**Exercise requirements**
Retype, word for word, every line from the one holding "Burgundian Encampment (105, 1343)" through the one holding "Napoleonic (68, 1624)" in the entries below, both included, and only those lines.

**Records to use**
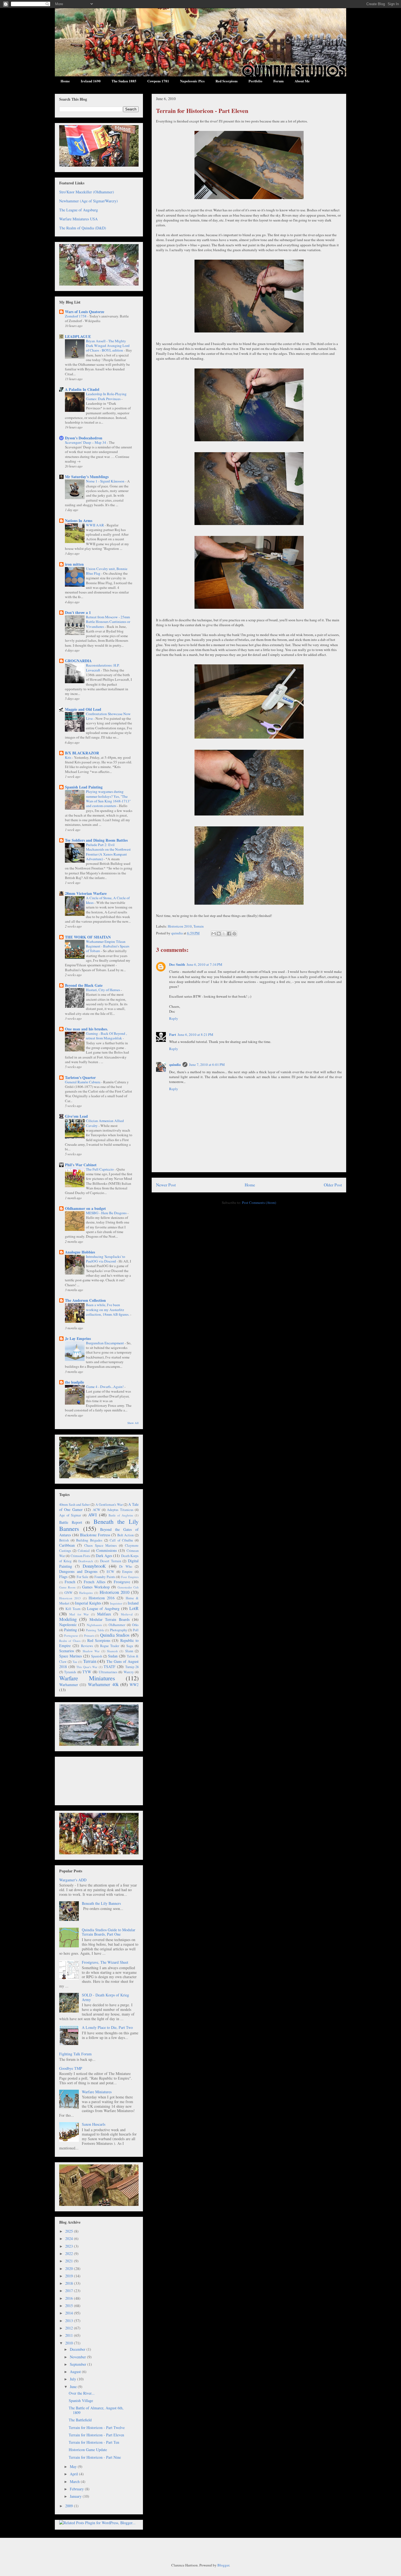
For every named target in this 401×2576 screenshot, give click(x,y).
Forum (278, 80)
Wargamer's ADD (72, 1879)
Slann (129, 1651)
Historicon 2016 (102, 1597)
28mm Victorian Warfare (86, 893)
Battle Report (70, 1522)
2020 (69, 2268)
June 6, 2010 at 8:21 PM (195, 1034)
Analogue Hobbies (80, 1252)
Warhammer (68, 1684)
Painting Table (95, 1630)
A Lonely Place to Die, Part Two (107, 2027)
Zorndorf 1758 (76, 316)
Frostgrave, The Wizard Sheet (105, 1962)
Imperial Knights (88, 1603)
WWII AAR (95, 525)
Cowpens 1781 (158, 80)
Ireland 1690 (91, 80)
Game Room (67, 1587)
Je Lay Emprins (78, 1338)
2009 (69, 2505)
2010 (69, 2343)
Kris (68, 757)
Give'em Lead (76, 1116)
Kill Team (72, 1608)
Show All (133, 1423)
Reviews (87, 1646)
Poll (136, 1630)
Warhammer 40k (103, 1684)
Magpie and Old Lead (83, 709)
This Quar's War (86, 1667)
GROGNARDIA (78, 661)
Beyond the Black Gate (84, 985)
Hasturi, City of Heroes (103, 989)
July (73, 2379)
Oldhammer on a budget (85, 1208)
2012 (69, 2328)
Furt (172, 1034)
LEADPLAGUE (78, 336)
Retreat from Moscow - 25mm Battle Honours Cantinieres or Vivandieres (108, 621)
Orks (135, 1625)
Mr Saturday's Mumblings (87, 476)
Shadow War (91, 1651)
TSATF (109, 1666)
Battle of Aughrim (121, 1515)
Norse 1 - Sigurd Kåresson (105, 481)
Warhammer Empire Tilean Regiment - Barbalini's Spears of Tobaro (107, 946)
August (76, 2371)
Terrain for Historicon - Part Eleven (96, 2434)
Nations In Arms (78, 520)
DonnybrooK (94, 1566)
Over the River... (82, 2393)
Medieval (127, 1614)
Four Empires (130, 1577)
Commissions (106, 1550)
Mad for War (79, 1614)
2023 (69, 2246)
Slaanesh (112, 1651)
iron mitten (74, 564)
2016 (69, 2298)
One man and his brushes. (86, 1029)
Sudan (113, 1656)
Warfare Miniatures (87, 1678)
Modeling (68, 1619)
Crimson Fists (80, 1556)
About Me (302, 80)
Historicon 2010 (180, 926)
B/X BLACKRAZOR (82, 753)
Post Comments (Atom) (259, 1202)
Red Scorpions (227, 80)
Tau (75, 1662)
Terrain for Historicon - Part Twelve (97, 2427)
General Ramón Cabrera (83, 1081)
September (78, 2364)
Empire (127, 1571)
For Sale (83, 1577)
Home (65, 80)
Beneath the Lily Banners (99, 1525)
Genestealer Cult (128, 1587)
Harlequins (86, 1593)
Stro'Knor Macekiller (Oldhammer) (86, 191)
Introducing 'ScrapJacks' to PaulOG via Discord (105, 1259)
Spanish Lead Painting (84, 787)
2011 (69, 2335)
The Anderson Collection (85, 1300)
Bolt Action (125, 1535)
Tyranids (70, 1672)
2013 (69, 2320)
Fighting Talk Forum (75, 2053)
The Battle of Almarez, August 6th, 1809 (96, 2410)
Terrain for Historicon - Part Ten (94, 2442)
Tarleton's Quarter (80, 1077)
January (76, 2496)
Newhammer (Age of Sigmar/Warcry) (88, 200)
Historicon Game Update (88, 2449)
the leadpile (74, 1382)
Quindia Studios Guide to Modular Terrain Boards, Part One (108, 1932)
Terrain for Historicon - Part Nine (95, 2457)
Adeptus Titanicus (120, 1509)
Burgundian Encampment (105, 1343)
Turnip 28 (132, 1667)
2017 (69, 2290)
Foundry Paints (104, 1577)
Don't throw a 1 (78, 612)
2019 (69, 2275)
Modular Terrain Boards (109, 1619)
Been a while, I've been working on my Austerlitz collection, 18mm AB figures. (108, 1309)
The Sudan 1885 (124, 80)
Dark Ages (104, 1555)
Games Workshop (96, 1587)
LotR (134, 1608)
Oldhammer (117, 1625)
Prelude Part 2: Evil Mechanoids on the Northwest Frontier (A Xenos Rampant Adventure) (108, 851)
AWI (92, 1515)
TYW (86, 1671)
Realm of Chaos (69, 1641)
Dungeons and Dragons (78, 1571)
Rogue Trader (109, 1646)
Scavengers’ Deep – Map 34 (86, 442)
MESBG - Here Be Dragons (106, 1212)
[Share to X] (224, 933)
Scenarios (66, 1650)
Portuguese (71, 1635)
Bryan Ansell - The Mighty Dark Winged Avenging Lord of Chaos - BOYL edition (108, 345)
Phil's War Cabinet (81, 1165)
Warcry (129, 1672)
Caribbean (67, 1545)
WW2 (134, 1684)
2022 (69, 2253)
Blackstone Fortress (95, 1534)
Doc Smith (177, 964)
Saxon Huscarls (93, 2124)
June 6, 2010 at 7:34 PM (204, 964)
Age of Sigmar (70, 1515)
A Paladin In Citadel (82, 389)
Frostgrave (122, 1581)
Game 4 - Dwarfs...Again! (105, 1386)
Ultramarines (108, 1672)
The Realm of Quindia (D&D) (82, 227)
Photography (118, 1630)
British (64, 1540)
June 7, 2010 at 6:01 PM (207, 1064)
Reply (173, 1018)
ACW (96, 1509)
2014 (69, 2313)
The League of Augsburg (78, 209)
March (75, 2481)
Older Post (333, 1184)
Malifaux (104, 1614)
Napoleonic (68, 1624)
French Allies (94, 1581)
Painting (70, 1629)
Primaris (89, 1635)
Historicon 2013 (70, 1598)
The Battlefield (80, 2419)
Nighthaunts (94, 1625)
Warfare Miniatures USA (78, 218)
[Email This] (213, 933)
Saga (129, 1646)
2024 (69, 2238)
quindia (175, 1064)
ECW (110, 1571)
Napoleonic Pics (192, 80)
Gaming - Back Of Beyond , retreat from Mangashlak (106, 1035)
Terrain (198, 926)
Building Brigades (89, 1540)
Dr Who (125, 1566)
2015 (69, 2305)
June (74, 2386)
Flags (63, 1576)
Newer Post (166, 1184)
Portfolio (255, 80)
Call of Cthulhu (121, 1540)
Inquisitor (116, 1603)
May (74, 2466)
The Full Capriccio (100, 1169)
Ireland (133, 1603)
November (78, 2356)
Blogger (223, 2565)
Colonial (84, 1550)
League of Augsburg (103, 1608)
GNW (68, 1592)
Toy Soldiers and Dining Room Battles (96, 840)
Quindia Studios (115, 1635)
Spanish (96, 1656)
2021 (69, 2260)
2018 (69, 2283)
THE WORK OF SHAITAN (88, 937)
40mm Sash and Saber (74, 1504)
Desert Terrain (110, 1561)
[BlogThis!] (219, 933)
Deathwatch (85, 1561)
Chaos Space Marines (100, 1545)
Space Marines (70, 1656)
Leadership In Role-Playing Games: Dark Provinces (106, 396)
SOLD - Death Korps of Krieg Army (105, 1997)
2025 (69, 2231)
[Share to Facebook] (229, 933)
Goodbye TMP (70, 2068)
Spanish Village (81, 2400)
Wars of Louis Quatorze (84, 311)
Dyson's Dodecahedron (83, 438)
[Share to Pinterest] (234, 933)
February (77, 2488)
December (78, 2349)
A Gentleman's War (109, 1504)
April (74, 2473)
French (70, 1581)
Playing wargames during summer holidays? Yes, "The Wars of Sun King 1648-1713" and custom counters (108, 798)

**Result for this task**
Burgundian Encampment (105, 1343)
Turnip 28 (132, 1667)
2017 (69, 2290)
Foundry Paints (104, 1577)
Don't throw a 1 (78, 612)
2019 (69, 2275)
Modular Terrain Boards (109, 1619)
Been a while, I've been working on my Austerlitz collection, 18mm AB figures. (108, 1309)
The Sudan 1885 (124, 80)
Dark Ages (104, 1555)
Games Workshop (96, 1587)
LotR (134, 1608)
Oldhammer (117, 1625)
Prelude Part 2: Evil Mechanoids on the Northwest Frontier (A Xenos Rampant Adventure) (108, 851)
AWI (92, 1515)
TYW (86, 1671)
Realm of Chaos (69, 1641)
Dungeons and Dragons (78, 1571)
Rogue Trader (109, 1646)
Scavengers’ Deep – Map 34 (86, 442)
MESBG - Here Be Dragons (106, 1212)
[Share to X] (224, 933)
Scenarios (66, 1650)
Portuguese (71, 1635)
Bryan Ansell - The Mighty Dark Winged Avenging Lord of Chaos - BOYL edition (108, 345)
Phil's War Cabinet (81, 1165)
Warcry (129, 1672)
Caribbean (67, 1545)
WW2 (134, 1684)
2022 (69, 2253)
Blackstone Fortress (95, 1534)
Doc Smith (177, 964)
Saxon Huscarls (93, 2124)
June 6, 2010 at 7:34 PM (204, 964)
Age of Sigmar (70, 1515)
A Paladin In Citadel (82, 389)
Frostgrave (122, 1581)
Game 4 - Dwarfs...Again! (105, 1386)
Ultramarines (108, 1672)
The Realm of Quindia (D&D) (82, 227)
Photography (118, 1630)
British (64, 1540)
June 7, 2010 at 6:01 PM (207, 1064)
Reply (173, 1018)
ACW (96, 1509)
2014 (69, 2313)
The League of Augsburg (78, 209)
March (75, 2481)
Older Post (333, 1184)
Malifaux (104, 1614)
Napoleonic (68, 1624)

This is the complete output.